If dual-booting, note that Windows does not support LVM you will be unable to access any LVM partitions from Windows.Requires (multiple) daemons to constantly run. Additional steps in setting up the system, more complicated.

external volume manager

  • Built-in support for caching of frequently used data ( lvmcache(7)).
  • Support for unlocking separate volumes without having to enter a key multiple times on boot ( make LVM on top of LUKS).
  • external volume manager

  • Snapshots allow you to backup a frozen copy of the file system, while keeping service downtime to a minimum.
  • Online/live migration of LV being used by services to different disks without having to restart services.
  • File systems on them still need to be resized, but some (such as ext4) support online resizing.
  • Resize/create/delete logical and physical volumes online.
  • It does not depend on the position of the LV within VG, there is no need to ensure surrounding available space.
  • Resize logical volumes regardless of their order on disk.
  • Create small logical volumes and resize them "dynamically" as they get filled up.
  • Have logical volumes stretched over several disks.
  • Use any number of disks as one big disk.
  • LVM gives you more flexibility than just using normal hard drive partitions: fstab) since the latter is intended for "internal use" and subject to possible "change between releases and distributions". However, lvm(8) § VALID NAMES recommends the former format for "software and scripts" (e.g.

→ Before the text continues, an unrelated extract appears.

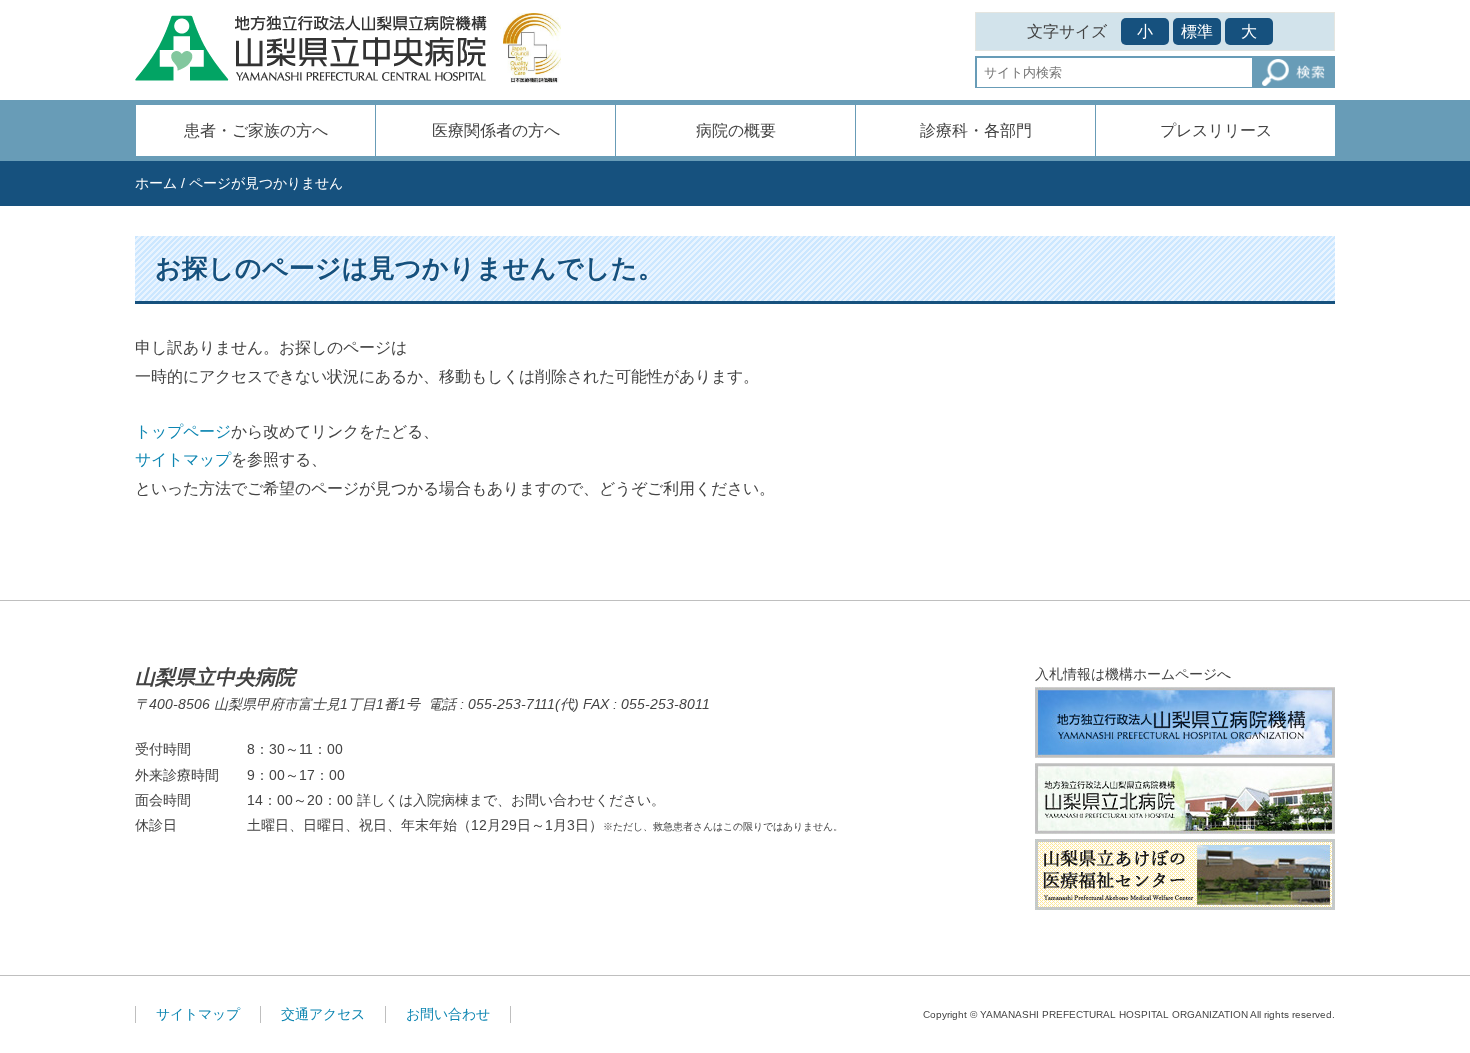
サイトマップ (183, 459)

    external volume manager

    Note: Logical volumes are accessible at both /dev/ VolumeGroupName/ LogicalVolumeName and /dev/mapper/ VolumeGroupName-LogicalVolumeName. │ /dev/MyVolGroup/rootvol │ /dev/MyVolGroup/homevol │ /dev/MyVolGroup/mediavol │ │ Logical volume1 15 GiB │ Logical volume2 35 GiB │ Logical volume3 200 GiB │ Volume Group1 (/dev/MyVolGroup/ = /dev/sda1 + /dev/sda2 + /dev/sdb1): │ Partition1 50 GiB (Physical volume) │ Partition2 80 GiB (Physical volume) │ Think of PEs as parts of PVs that can be allocated to any LV. Physical extent (PE) The smallest contiguous extent (default 4 MiB) in the PV that can be assigned to a LV. they can be directly formatted with a file system. LVs are Unix block devices analogous to physical partitions, e.g. Logical volume (LV) "Virtual/logical partition" that resides in a VG and is composed of PEs. Volume group (VG) Group of PVs that serves as a container for LVs. Examples: a hard disk, an MBR or GPT partition, a loopback file, a device mapper device (e.g. Physical volume (PV) Unix block device node, usable for storage by LVM. Virtual partitions allow addition and removal without worry of whether you have enough contiguous space on a particular disk, getting caught up fdisking a disk in use (and wondering whether the kernel is using the old or new partition table), or, having to move other partitions out of the way. With LVM you abstract your storage and have "virtual partitions", making extending/shrinking easier (subject to potential filesystem limitations). Logical Volume Management utilizes the kernel's device-mapper feature to provide a system of partitions independent of underlying disk layout. Logical Volume Manager (LVM) is a device mapper framework that provides logical volume management for the Linux kernel. Create root filesystem snapshots with LVMįrom Wikipedia:Logical Volume Manager (Linux):.dm-crypt/Encrypting an entire system#LUKS on LVM.dm-crypt/Encrypting an entire system#LVM on LUKS.